The series was created by Gerry Anderson and Sylvia Anderson with Reg Hill, and produced by the Andersons and Lew Grade's Century 21 Productions for Grade's ITC Entertainment company.

==Plot==
Colonel Paul Foster and Captain Frank Craig are piloting a lunar module when it is approached by a UFO. Both are then subjected to mind-altering impulses that cause them to want to kill Commander Ed Straker. Straker makes a split-second decision that saves the men from crashing.

Returning to Moonbase, Foster starts to criticise Straker's performance and then Craig makes an unsuccessful attempt to kill Straker in his sleep. Craig also tries to destroy Moonbase's supply of air and water but is killed in the attempt. To further discredit Straker's abilities, Foster sends a critical report on him to General James Henderson, leading to a confrontation between Straker and Foster. Foster pulls a gun, a bullet punctures Moonbase's sphere and the two pass out from lack of oxygen.

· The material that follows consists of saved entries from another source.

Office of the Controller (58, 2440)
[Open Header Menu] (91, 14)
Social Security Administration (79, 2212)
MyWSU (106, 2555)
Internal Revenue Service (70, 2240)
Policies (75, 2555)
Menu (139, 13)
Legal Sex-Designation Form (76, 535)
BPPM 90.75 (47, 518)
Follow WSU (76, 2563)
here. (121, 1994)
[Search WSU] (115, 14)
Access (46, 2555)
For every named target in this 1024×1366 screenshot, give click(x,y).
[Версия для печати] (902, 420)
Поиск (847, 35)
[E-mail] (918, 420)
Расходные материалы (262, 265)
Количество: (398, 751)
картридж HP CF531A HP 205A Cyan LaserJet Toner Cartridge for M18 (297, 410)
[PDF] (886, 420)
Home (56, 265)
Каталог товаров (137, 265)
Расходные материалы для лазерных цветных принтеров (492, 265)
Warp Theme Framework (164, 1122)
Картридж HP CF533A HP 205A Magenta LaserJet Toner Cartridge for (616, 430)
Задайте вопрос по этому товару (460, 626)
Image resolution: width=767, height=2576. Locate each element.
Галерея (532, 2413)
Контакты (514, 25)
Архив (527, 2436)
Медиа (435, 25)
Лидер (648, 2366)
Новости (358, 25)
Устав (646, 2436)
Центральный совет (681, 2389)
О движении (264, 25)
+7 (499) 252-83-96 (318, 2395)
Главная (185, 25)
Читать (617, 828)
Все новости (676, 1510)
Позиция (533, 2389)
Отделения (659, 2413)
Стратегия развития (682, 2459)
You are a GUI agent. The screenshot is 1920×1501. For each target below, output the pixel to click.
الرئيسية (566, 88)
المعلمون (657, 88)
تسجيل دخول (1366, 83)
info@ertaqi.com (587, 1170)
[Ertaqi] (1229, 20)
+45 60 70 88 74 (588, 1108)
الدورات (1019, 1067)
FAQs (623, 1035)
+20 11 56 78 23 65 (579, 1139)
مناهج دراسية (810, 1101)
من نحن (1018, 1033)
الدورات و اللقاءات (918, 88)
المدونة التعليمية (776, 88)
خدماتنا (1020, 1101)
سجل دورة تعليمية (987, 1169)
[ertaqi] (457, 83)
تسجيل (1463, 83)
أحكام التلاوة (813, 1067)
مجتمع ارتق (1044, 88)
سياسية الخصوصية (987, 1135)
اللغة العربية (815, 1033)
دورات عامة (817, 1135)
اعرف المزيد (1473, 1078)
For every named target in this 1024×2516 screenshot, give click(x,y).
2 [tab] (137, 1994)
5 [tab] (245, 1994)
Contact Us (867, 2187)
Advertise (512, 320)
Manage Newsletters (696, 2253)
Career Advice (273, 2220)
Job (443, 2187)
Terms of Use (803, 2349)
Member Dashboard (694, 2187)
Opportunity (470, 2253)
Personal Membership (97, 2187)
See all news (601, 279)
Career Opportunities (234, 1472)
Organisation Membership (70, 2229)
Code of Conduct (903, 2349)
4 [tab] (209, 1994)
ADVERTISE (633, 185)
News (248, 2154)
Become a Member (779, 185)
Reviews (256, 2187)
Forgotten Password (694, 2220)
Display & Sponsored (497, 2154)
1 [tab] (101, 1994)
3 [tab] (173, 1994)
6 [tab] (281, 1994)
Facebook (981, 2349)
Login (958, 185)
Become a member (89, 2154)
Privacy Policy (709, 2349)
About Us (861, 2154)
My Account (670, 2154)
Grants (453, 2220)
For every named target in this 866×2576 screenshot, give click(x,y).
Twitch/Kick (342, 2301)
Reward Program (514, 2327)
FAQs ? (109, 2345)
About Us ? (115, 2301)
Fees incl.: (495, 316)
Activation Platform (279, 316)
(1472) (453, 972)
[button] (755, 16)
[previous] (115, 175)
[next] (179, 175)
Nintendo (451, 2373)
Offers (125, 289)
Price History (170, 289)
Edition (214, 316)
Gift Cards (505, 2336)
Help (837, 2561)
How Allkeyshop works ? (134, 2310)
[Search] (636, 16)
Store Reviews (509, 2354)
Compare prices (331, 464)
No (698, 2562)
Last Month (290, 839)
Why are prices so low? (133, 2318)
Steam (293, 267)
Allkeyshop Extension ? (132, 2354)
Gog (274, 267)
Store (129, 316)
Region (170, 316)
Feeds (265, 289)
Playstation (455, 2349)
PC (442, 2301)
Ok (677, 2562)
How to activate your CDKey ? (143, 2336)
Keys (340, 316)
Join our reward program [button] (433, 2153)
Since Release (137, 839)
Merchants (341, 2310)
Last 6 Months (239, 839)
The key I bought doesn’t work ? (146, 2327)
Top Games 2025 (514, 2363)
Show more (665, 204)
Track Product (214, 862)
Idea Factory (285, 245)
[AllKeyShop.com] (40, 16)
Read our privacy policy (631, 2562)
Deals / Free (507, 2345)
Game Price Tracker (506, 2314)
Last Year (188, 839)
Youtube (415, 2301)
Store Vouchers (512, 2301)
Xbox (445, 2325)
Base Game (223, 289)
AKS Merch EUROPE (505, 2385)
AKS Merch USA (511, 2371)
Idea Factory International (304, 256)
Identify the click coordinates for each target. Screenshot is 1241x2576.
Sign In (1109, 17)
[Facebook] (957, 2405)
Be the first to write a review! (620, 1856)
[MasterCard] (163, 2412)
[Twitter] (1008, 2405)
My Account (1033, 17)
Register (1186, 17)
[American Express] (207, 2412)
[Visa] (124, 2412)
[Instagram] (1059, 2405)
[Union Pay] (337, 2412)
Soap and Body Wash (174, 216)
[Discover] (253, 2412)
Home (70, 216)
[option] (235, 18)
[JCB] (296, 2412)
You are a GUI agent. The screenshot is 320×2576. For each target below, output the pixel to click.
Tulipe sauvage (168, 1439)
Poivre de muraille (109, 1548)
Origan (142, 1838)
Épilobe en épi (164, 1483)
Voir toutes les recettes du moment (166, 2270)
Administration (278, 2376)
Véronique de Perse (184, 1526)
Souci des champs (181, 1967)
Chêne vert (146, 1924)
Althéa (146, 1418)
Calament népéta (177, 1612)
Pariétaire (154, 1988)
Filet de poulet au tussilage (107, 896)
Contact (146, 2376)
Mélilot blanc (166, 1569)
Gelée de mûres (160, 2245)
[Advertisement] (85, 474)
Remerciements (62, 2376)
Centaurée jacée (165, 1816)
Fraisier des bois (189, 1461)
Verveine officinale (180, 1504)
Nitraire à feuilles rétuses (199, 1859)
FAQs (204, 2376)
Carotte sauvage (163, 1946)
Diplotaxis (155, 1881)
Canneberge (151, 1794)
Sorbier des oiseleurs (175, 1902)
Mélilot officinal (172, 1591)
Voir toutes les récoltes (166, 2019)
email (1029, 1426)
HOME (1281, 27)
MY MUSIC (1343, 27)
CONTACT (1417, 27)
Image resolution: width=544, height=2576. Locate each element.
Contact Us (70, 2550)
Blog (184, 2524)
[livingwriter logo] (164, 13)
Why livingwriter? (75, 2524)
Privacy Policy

Now back on Earth, Foster is placed under hypnosis by Dr. Jackson which reveals that the aliens mentally implanted the impulse to kill Straker. Although Foster's career with SHADO appears over, Straker is not willing to give up on him and decides to test if Foster can combat the urge. He puts himself and Foster in a sealed room and tries to convince Foster that he is going to kill him. Foster demonstrates that he can overcome the urge to kill Straker; soon after he is returned to active duty.

==Reception==
Believing "Kill Straker!" to be one of UFOs poorer episodes, John Kenneth Muir criticises the characterisation, arguing that despite Foster's highly unusual behaviour his colleagues are very slow to realise what has happened to him. Muir also finds the premise unoriginal, noting that the idea of "sleeper agents" had been explored in earlier episodes. However, he praises the tension of the physical altercations between Foster and Straker.

Ranking all the UFO episodes, review website anorakzone.com places "Kill Straker!" seventeenth, commenting that while the plot "doesn't really go anywhere you wouldn't expect", the episode is "well put together and performed".